Sigo. Perco-me nos milhentos livros que fez: livros de manga (que significa “desenho sem propósito concreto”), ensaios pedagógicos para ensinar a desenhar. Cada página, todo um mundo. Avanço para outra fase, outro nome. Delicio-me com as gravuras, demoro-me nas pinturas, surpreendo-me com as diferenças de estilo e a sua versatilidade – do mais delicado traço às pinceladas rápidas e grossas, e sempre a vida a pulsar no papel. Mil artistas num só. Um artista de mil nomes.

Só no fim da exposição, quando me deleito com algumas obras pintadas por um octogenário que aos 73 anos mudara o seu nome para Gakyo-rojin, “homem velho obcecado pela pintura”, é que o meu aparelho áudio revela que Hokusai também era poeta.

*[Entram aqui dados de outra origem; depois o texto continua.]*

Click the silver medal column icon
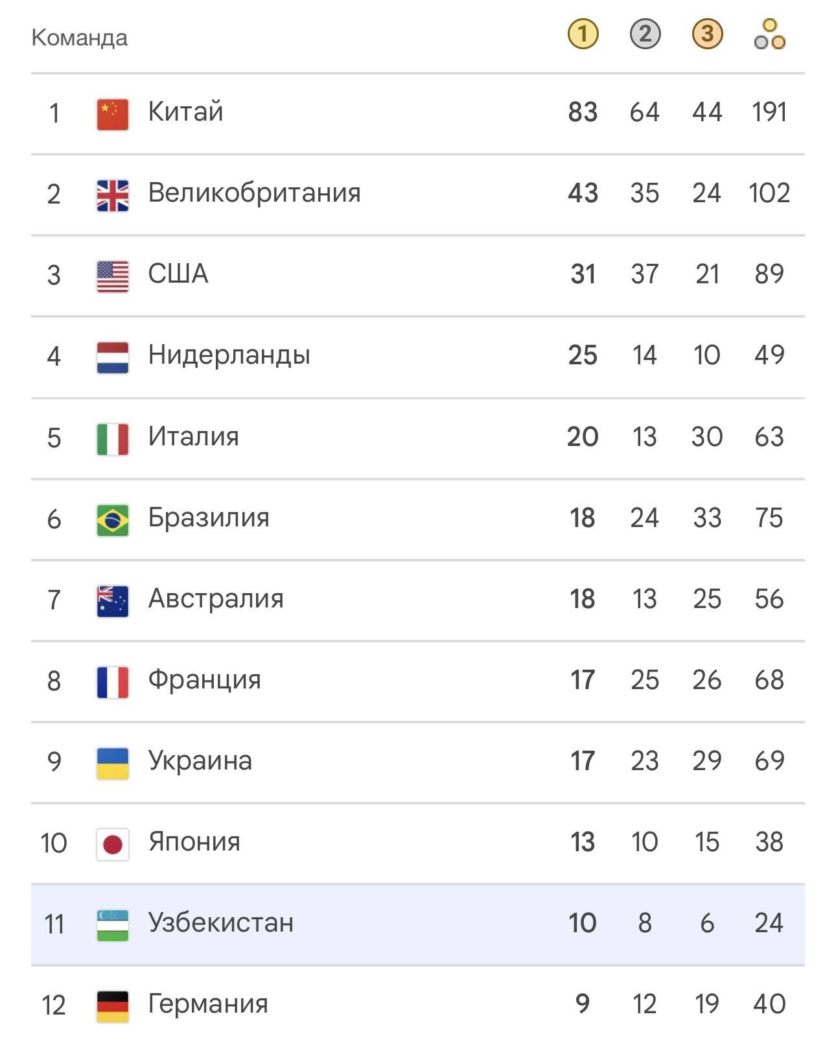Screen dimensions: 836x1045 click(x=645, y=34)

Procurei os seus escritos pela internet, mas só encontrei o poema que escreveu para a sua própria morte:

Hitodama de
yuku kisan ja
natsa no hara

Agora como espírito
devo atravessar
os campos de verão.


O folheto da exposição cita uma frase do artista, da introdução ao livro “Cem vistas do monte Fuji”: “Desde que fiz seis anos pinto o que vejo à minha volta. A partir dos cinquenta anos, publiquei trabalhos uns atrás dos outros. Mas, até aos setenta, a minha obra não tinha grande valor. Só aos setenta e três anos compreendi um pouco da anatomia dos animais e da vida das plantas. Se me esforçar, aos oitenta continuarei a fazer progressos e aos noventa conseguirei desvendar os últimos segredos. E quando chegar enfim aos cem, as linhas e os pontos isolados vão de per si encher-se de vida. Queira o Deus da longa vida cuidar para que estas minhas convicções não sejam meras palavras vazias.
Quase chegou lá. Na última sala, há um tigre a sorrir para a lua: em paz, de bem com a vida – pintado por um homem de quase noventa anos. A seu lado, um dragão surpreende-nos: a sua nítida essência revela-se a partir de traços em grossas pinceladas – falta apenas enrolar a longa folha, e mandar para o quinto dia da Criação: Deus, ó Deus, não te esqueças de incluir este, está perfeito e faz-nos falta.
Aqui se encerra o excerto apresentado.